Дэниел достал её и положил на стол. Он не клал её в портфель. Он помнил всё, что клал в портфель, — это была часть его, помнить, что у него где лежит, — и этой тетради он туда не клал.
Он открыл её.
Почерк был его.
Не похожий на его. Его. С тем же наклоном, с той же манерой не дописывать петли у «д», с тем же нажимом, который продавливал бумагу так, что строчки можно было прочесть с обратной стороны листа. Он переворачивал страницы всё быстрее, и страницы были полны — даты, дни, годы, его дни, описанные изнутри, не так, как их видели другие, а так, как их видел только он сам.
Он остановился на последней исписанной странице. Сегодняшнее число. И под ним — про мальчика Гаррети, про вторую миску хлопьев, про то, как он сел на крыльцо, чтобы его было видно из окна. Про то, чего он не рассказывал сегодня никому. Про то, что он сделал, когда был один на чужом крыльце и думал, что его никто не видит.
Глава 2
Хорошо, сказал себе Дэниел. Давайте разберёмся.
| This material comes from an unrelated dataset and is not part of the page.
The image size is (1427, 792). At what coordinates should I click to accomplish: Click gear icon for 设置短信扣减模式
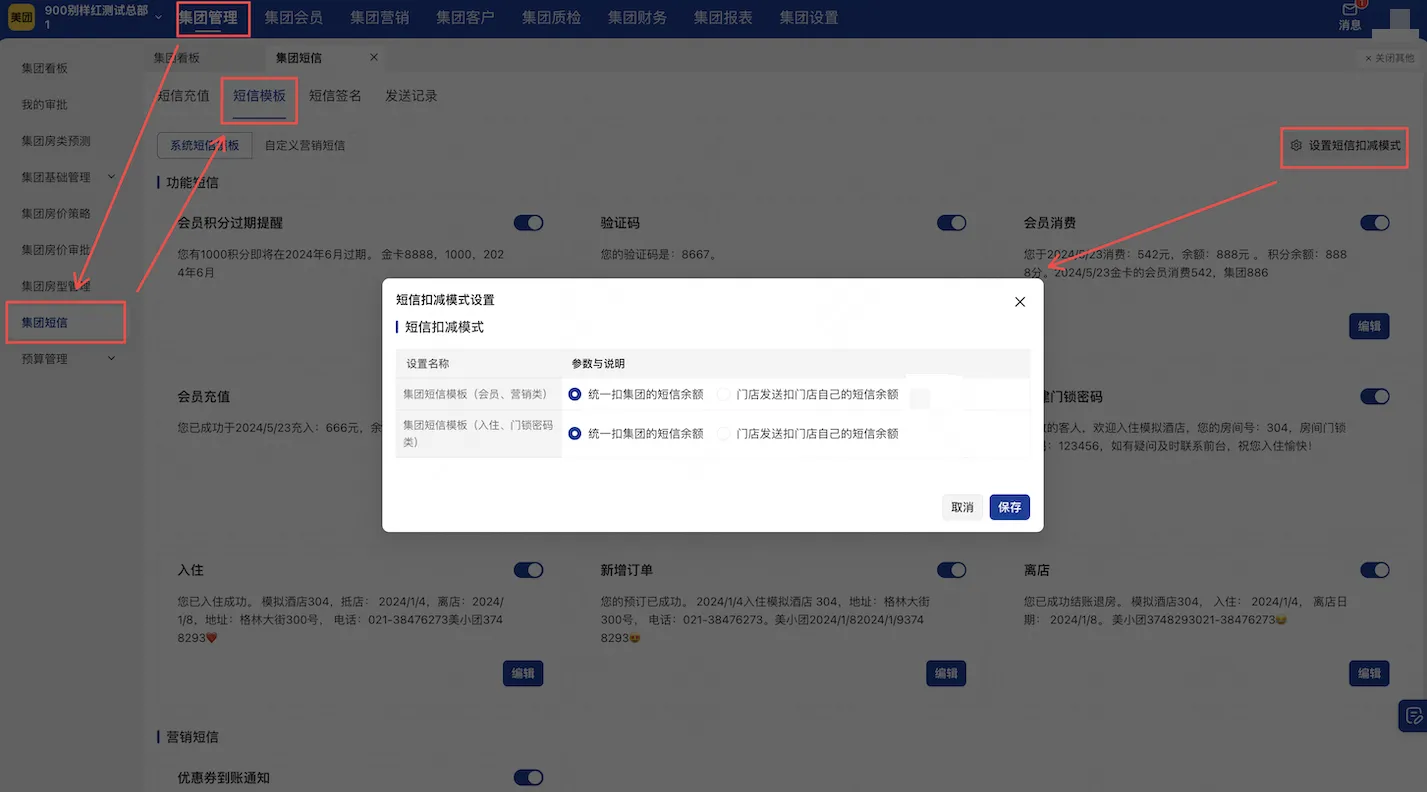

Он закрыл тетрадь и положил ладонь на обложку, как клал ладонь на стол в кабинете перед трудным разговором, и подумал по порядку, как привык думать по порядку. У него был метод. Когда что-то не сходилось — ребёнок исчезал, мать не брала трубку, в журнале не билась цифра, — он не спрашивал «как это возможно». Он спрашивал «кто, когда и зачем». Три вопроса. С них всё всегда распутывалосКто. Портфель стоял в учительской половину дня. Он стоял дома вечером. Кабинет не запирался на обед. Список людей, имевших к портфелю доступ за сегодня, был длинным, и это было хорошо, длинный список — это уже не загадка, а просто работа. Уборщица. Двое из административного крыла. Психолог, заходившая к нему в полдень. Любой родитель, ждавший в коридоре. Он мысленно вёл этот список и чувствовал, как возвращается почва: список можно проверить, список можно сократить, список имеет конец.
Когда. Тетрадь была потёртой по углам — значит, её делали не сегодня. Её носили, может быть, неделями. Значит, кто-то готовил это заранее, долго, и только сегодня подложил. Это сужало круг: случайный человек так не делает. Это делает тот, кто знает его близко и копил.
Зачем. Вот здесь он остановился. На «зачем» он всегда останавливался дольше всего, потому что «зачем» было про людей, а люди были его работой. Кому нужно, чтобы Дэниел Корд решил, будто кто-то ведёт о нём дневник его рукой? Напугать. Выбить из колеи. Месть — но за что, и чья. Он перебирал лица, как перебирал ключи на кольце, на ощупь, не глядя, и ни один ключ не подходил к этой двери, и это его не встревожило. Не подходит сейчас — подойдёт к утру. Он встал, налил воды, выпил полстакана и поставил стакан на стол.